Derecho is blazingly fast.  The API is quite simple and clean, so there isn’t a lot of infrastructure between your code and the RDMA network, and we’ve done some really interesting work to maximize performance of our RDMA sends and multicast operations.  Learn more from the Derecho papers on http://www.cs.cornell.edu/ken, and download the open-source distribution from GitHub.

Derecho plus FaRM 

Visiting at MSRC got me thinking about cases where you might want both Derecho and a transactional DHT, like FaRM or HERD.  I came up with this:

What you see here is two applications, both using Derecho (task A and task B), and then a transactional DHT sitting between them (more properly, present on the same cloud, since all of these span lots of compute nodes).

The case I'm thinking about might arise in a setting like self-driving cars.  Suppose that task A is a helper application for self-driving cars on California highway 101.  It scales out (hence needs lots of read-oriented replicas in the caching layer), has state (car positions and plans), and needs consistency.  And suppose that task B is handling California 280, which is also quite a busy throughway (so it needs its own smart highway helper), but has some overlap with 101.  In fact California might need ten thousand of these tasks just to cover all its busy highway segments.

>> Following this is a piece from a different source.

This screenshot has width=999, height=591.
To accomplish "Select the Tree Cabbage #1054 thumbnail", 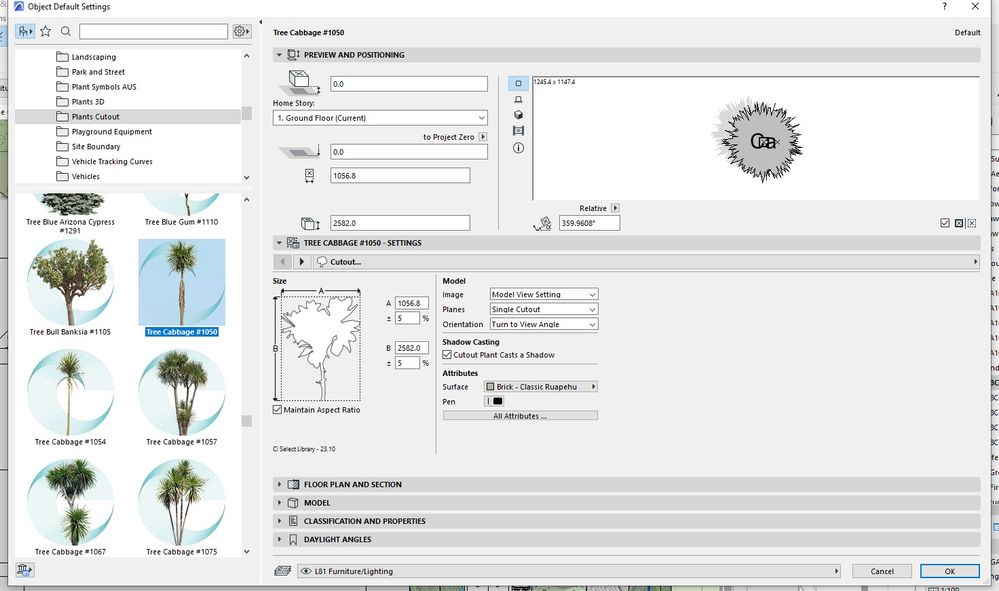I will pyautogui.click(x=71, y=390).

So we have complex scaled-out applications here, that need replication for high availability, fault-tolerance, and very strong consistency, built using Derecho.  The internal state of each lives within it, including persistency.  But when these tasks share state between tasks -- with external "users", the need is different.  In our illustration, we use a transactional DHT to store state shared between these complex, structured applications.

My thinking here is that the DHT is a very good fit for a kind of anonymous sharing: task A wants to report on vehicles that are likely to leave highway 101 for highway 280, but on the other hand doesn't want to "talk directly" to task B about this, perhaps because the sharing model is simply very convenient this way, or perhaps to avoid interdependencies (we don't want task A jamming up if task B is very busy and slow to respond to direct queries).  Anyhow, the manager for route 1, along the coast, might periodically do a quick scan to plan ahead for cars that might be leaving 101 to join route 1 in the future, etc.  By using the DHT we can support a kind of unplanned sharing.

In contrast the Derecho form of consistency is a great fit for the availability and fault-tolerance needs of our individual tasks -- busy, scaled-out, complex systems, that need consistency.  The DHT wouldn't easily support that sort of application: a DHT like FaRM lacks any notion of a complex, long-lived application with state replicated across its member processes.  FaRM uses replication, but only for its own availability, not to replication application roles or functionality.

So my belief is that we are heading towards a very large-scale world of demanding IoT applications that will really need both models: replication in the form a system like Derecho offers for application design and structure, and transactional DHTs for anonymous sharing.  But I guess we'll have to wait and see whether the application designers faced with building smart highways agree!